Considérez-vous l’ajout régulier de mots à la langue française comme un enrichissement ?
Il va de soi qu’une langue vivante se modifie par la création populaire, l’invention littéraire ou par ajout de néologismes (nécessaires pour nommer des nouveautés techniques ou culturelles par exemple). Depuis Richelieu, c’est le peuple qui est censé faire la langue et l’Académie française entériner parmi ses innovations celles qui seront dignes du « bon usage ». Ceci n’a rien à voir avec les jargons produits par certaines professions pour se distinguer du commun des mortels, ou pire, par les langues idéologiques - comme la novlangue dans 1984 d’Orwell ou la langue de bois soviétique - dont la fonction était de rendre obligatoire une vision idéologique de la réalité (et d’en dissimuler certains aspects faute de mots pour la contester).
Par ailleurs, quand des bureaucraties décident de modifier les règles du masculin ou du féminin, d’ajouter « iel » comme pronom neutre ou d’imposer des formules censées prouver leur vertu (leur tolérance sur les questions de genre, de race, etc.), cela contredit l’idée que la langue est produite par le peuple : une minorité veut lui imposer ses mots pour imposer sa vision du monde. Et son statut supérieur.
Pourquoi avez-vous décidé de définir cette liste de termes ?
Il m’a semblé surtout en période électorale, intéressant de prendre 45 mots, relativement récents et qui font l’objet de controverses, ceux dont chaque camp idéologique tend à promouvoir (ou au contraire à combattre l’usage). Tel dénoncera la ou le complotisme des populistes ou les phantasmes identitaires, tandis que tel autre ripostera en accusant le premier de wokisme ou d’islamogauchisme, ce qui lui vaudra de se faire répliquer que ces pseudo concepts sont des symptômes de la zemmourisaiton des esprits et ainsi de suite. Les mots imposent des catégories mentales comme progressisme, radicalisation, hégémonie ou guerre de l’information qui serviront à expliquer le réel, ou à désigner des idées adverses comme fausses ou dangereuses. Celui qui fait prédominer son vocabulaire fait prédominer l’enchaînement des idées ou des jugements en un processus typiquement idéologique.

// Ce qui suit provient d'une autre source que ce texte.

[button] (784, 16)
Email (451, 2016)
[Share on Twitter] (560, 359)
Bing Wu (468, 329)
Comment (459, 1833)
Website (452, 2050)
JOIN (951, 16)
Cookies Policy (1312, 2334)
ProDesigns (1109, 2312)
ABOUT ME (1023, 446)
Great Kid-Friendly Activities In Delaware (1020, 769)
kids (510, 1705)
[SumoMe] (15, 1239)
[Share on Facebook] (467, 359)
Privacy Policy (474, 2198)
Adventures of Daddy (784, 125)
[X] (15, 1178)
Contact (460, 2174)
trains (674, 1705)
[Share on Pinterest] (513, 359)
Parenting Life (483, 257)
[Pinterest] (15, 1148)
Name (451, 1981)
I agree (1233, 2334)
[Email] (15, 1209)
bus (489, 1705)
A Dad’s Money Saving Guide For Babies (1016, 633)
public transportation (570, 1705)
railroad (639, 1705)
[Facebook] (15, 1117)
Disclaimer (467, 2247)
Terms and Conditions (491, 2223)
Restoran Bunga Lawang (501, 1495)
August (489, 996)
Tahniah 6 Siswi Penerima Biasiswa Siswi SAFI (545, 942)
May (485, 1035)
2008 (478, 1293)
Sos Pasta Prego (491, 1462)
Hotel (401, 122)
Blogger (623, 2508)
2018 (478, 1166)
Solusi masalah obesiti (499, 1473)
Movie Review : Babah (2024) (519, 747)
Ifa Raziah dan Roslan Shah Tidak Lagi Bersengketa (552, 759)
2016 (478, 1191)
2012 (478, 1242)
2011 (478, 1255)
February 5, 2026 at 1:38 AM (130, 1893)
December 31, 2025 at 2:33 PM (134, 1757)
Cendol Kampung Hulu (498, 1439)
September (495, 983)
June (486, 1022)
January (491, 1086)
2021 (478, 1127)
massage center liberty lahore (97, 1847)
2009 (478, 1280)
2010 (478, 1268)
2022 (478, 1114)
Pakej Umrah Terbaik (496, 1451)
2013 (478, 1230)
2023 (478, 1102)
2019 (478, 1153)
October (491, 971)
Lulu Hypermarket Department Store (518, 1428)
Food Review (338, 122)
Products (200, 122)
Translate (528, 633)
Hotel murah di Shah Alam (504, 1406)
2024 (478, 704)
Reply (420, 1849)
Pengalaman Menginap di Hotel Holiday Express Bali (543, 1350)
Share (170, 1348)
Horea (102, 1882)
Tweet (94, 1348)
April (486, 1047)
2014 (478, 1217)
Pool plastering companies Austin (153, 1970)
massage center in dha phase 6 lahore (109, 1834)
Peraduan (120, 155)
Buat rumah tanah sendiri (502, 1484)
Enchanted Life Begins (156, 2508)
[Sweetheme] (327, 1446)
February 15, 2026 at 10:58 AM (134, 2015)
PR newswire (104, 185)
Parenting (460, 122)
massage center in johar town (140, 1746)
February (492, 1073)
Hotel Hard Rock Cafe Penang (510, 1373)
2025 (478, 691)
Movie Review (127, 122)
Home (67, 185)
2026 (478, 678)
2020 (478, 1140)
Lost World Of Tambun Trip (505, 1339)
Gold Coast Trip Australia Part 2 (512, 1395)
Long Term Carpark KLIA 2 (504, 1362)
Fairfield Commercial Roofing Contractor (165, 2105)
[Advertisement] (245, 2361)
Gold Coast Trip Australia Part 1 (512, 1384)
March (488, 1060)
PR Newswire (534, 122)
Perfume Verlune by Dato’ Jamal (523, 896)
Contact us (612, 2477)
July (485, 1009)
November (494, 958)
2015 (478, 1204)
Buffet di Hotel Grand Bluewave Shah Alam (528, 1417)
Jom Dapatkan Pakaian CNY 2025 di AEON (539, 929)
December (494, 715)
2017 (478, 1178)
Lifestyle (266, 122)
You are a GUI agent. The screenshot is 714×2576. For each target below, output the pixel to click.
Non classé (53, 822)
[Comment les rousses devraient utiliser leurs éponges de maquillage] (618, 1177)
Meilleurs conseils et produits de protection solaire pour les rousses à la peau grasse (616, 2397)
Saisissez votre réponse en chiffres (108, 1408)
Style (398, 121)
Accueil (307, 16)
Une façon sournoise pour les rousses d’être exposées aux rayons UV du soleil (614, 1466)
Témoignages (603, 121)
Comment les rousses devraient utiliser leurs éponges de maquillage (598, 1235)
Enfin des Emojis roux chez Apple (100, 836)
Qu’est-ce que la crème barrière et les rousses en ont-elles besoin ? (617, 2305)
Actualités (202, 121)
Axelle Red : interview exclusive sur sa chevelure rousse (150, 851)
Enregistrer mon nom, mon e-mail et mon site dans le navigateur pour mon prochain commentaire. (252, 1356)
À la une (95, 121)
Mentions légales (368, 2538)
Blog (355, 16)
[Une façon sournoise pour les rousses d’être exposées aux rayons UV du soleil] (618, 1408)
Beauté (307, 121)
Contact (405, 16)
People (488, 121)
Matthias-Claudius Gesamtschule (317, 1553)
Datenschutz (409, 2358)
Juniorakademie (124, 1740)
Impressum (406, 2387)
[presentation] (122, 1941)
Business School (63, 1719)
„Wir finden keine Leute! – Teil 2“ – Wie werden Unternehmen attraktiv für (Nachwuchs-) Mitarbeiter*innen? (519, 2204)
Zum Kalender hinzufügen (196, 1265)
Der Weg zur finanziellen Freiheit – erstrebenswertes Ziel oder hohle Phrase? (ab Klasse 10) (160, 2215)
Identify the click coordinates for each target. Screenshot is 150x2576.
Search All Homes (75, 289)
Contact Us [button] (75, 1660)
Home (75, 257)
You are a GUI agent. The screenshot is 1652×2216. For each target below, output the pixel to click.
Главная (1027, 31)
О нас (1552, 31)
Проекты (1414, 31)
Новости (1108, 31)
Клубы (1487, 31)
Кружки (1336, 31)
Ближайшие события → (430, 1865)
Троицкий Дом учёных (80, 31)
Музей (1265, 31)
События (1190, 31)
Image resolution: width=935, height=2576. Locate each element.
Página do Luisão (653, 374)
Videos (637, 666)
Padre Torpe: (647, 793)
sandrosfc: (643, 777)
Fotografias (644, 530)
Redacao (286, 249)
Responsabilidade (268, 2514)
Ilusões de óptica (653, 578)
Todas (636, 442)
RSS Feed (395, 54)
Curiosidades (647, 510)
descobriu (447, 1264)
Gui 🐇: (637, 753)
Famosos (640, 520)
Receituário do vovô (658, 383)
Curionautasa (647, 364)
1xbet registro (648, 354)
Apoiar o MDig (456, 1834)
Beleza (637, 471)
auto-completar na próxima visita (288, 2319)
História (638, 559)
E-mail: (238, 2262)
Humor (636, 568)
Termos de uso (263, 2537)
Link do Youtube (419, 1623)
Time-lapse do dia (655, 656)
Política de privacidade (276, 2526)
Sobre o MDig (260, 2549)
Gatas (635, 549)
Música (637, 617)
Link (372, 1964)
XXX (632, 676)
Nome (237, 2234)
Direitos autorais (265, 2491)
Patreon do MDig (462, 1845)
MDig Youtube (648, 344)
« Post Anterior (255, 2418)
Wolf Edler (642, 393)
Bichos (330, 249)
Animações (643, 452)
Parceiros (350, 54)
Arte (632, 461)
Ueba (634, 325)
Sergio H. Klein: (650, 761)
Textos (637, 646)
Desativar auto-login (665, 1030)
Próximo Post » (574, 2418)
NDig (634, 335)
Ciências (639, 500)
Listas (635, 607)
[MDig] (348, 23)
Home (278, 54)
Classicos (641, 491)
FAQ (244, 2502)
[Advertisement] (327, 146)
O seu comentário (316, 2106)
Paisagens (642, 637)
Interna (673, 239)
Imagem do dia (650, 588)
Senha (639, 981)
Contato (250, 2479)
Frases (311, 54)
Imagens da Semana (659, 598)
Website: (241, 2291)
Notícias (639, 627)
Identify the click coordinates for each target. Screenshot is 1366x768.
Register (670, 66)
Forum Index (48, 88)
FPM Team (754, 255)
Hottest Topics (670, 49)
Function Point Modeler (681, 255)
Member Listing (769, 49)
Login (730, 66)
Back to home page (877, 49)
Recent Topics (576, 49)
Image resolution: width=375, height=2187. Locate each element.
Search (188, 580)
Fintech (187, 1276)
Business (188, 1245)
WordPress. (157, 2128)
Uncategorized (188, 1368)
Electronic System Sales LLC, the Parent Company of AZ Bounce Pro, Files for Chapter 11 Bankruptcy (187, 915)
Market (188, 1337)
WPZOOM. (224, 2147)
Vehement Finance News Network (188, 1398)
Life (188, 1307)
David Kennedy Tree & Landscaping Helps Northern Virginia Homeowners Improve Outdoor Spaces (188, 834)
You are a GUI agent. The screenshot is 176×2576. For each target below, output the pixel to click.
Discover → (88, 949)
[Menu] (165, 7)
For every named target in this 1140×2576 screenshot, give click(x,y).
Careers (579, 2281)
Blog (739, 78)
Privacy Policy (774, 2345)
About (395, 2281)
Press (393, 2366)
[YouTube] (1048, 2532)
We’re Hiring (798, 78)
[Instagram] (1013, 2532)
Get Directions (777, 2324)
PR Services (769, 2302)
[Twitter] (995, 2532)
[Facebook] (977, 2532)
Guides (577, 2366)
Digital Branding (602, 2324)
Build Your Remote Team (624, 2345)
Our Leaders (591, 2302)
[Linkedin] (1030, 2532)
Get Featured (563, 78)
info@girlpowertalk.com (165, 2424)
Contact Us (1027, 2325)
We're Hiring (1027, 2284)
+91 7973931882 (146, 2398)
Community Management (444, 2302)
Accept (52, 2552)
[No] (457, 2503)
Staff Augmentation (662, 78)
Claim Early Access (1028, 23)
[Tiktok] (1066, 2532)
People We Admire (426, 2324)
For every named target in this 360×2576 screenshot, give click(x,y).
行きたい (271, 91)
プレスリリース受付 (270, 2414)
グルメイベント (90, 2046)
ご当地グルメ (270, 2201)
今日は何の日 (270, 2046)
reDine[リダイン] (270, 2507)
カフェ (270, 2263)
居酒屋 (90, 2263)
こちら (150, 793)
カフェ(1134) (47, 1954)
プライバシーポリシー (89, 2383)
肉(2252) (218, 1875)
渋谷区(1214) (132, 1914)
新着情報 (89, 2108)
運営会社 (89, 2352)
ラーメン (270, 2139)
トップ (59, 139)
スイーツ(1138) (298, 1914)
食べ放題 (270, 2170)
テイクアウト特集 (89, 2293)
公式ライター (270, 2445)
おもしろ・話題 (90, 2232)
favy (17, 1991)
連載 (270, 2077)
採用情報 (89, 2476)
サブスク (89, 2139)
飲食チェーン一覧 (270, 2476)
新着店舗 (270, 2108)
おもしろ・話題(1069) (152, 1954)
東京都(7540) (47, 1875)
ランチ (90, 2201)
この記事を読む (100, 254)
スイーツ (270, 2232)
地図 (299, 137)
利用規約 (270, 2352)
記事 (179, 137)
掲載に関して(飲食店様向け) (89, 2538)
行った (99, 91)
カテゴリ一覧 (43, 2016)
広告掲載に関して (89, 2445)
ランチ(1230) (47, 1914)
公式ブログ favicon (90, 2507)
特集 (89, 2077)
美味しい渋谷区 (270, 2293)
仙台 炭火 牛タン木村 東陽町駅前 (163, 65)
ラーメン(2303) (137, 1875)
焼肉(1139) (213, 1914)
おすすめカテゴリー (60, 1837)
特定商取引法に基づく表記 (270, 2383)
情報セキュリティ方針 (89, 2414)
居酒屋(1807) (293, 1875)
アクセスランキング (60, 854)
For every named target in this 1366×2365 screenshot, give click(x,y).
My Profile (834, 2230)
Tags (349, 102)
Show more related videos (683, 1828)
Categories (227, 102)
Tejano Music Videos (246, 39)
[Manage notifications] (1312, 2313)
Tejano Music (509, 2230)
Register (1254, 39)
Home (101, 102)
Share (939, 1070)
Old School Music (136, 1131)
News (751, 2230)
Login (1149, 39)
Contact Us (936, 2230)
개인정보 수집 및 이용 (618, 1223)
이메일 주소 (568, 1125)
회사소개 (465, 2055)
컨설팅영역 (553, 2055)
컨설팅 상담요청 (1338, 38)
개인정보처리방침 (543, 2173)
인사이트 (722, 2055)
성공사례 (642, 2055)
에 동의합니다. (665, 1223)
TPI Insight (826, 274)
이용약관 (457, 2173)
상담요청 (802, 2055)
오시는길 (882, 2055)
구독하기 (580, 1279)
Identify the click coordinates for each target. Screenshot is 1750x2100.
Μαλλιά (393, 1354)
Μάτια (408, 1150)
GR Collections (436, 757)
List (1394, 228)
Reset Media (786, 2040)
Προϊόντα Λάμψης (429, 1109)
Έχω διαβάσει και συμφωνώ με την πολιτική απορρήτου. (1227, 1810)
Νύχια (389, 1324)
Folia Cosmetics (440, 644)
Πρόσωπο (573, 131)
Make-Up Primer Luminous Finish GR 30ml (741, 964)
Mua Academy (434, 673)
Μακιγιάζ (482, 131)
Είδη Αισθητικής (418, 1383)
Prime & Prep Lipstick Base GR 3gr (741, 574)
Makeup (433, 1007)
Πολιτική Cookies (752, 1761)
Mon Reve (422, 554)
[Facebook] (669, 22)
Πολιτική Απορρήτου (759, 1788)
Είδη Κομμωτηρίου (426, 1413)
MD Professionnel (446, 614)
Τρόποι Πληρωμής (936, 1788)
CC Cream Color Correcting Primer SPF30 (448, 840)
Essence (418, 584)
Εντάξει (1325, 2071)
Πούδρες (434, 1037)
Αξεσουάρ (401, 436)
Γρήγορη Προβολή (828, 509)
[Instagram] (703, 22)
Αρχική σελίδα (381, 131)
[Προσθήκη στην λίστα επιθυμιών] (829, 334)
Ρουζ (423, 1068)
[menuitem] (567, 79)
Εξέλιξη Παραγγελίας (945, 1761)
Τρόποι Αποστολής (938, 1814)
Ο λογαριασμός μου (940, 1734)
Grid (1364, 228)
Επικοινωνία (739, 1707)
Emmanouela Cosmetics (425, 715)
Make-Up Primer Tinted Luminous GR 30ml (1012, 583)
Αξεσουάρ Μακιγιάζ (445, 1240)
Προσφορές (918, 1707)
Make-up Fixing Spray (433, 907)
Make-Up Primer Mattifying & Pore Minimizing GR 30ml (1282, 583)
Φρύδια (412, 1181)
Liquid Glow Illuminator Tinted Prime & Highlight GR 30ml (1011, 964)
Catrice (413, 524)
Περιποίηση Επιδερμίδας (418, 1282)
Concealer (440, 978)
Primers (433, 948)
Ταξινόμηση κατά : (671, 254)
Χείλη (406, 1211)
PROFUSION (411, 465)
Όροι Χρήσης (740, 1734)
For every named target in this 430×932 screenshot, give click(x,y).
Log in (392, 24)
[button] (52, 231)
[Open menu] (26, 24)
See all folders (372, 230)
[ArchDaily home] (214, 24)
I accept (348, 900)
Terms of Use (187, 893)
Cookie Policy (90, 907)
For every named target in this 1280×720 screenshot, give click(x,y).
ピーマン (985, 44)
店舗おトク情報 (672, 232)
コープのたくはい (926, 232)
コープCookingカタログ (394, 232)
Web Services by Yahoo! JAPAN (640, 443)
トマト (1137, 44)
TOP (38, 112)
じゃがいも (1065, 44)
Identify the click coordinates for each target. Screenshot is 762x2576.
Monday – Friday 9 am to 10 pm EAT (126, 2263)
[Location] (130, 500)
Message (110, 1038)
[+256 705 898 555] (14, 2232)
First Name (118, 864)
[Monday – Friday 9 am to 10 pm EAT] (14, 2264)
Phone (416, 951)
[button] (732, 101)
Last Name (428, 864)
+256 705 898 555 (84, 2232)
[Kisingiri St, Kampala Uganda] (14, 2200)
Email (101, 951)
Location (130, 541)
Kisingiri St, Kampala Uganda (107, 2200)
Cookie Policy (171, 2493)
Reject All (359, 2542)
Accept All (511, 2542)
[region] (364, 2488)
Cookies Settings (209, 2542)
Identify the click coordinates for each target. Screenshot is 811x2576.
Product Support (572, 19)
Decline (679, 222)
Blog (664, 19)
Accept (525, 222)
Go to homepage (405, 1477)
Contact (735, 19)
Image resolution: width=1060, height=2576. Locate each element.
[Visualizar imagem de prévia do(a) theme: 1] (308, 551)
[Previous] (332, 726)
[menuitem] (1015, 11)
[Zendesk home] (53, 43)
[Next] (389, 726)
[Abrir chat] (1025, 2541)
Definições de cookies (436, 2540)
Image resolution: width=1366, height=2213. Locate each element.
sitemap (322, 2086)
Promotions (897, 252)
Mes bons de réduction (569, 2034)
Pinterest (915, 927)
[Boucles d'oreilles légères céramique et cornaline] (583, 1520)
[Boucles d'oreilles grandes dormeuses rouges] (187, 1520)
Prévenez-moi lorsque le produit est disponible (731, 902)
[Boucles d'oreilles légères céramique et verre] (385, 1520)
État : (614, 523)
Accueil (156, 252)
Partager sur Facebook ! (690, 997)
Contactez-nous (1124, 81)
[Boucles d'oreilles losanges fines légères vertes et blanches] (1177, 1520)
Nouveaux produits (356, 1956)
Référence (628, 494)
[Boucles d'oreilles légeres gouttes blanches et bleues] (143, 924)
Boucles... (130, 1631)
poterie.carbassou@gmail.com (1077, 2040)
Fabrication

Est-il compliqué de définir précisément certaines expressions ?
Par définition oui, puisque j’ai systématiquement choisi de mots contestés dont au moins deux camps donnent des acceptions différentes. Beaucoup servent à désigner des dangers (le fonctionnement du capitalisme de surveille par des algorithmes, les ingérences 2.0 au service d’hégémonies idéologiques, ou la radicalisation du discours de haine) donc ils sont censés en dire la nature, ou fournir par leur seul énoncé des explications à la situation politique. Ce qui implique suggérer des choix. D’autres termes - allant de cancel culture à déclinisme, en passant par droitisation, progressisme ou universalisme servent à classer les idées, à s’identifier à un camp et à flétrir l’autre. Ou encore ce sont des mots servant à qualifier les intellectuels, l’influence, le clivage droite gauche ou l’autorité comme des forces qui produisent des croyances, donc ce que pense l’autre. Qu’il s’agisse d’expliquer le réel ou de désigner l’adversaire et sa façon de penser, ces processus idéologiques sont d’opposition et contestation. Définir un mot, c’est acquérir du pouvoir.
François-Bernard Huyghe, directeur de recherche à l'IRIS vient de publier "La bataille des mots" (VA Éditions).